[Records for the task start]

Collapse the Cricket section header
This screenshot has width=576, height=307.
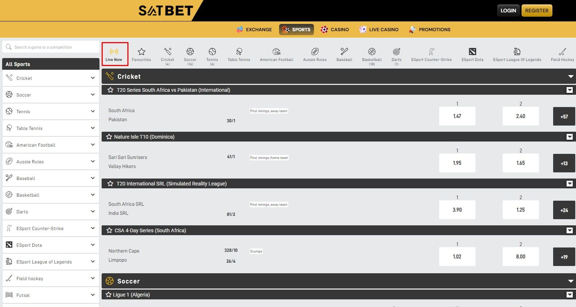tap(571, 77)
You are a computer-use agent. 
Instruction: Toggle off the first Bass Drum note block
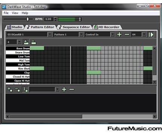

[Records for the task end]
[Records for the task start]

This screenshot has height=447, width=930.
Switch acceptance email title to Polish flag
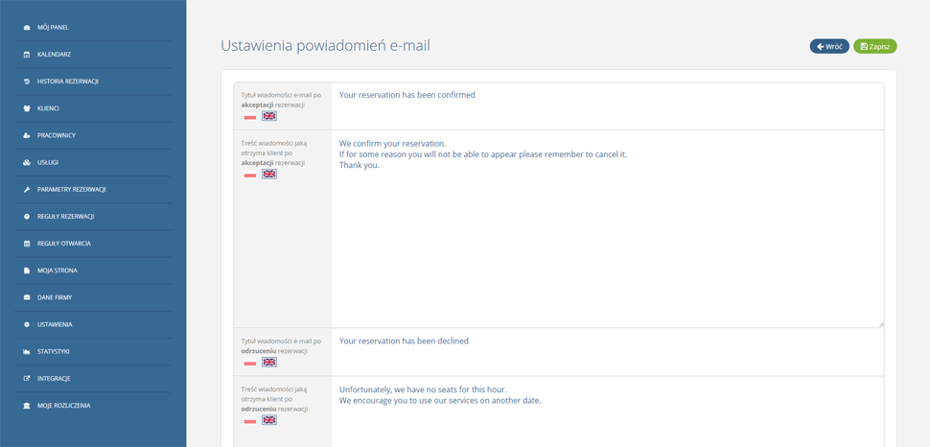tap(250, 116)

[Records for the task end]

**Work instructions**.
Rewrite the lines of the listing above that begin with the line containing "You are a computer-use agent." and end after the line containing "Instruction: Toggle off", replacing "Bass Drum" with "Snare Drum" and leaving everything else unchanged.

**Exercise output**.
You are a computer-use agent. 
Instruction: Toggle off the first Snare Drum note block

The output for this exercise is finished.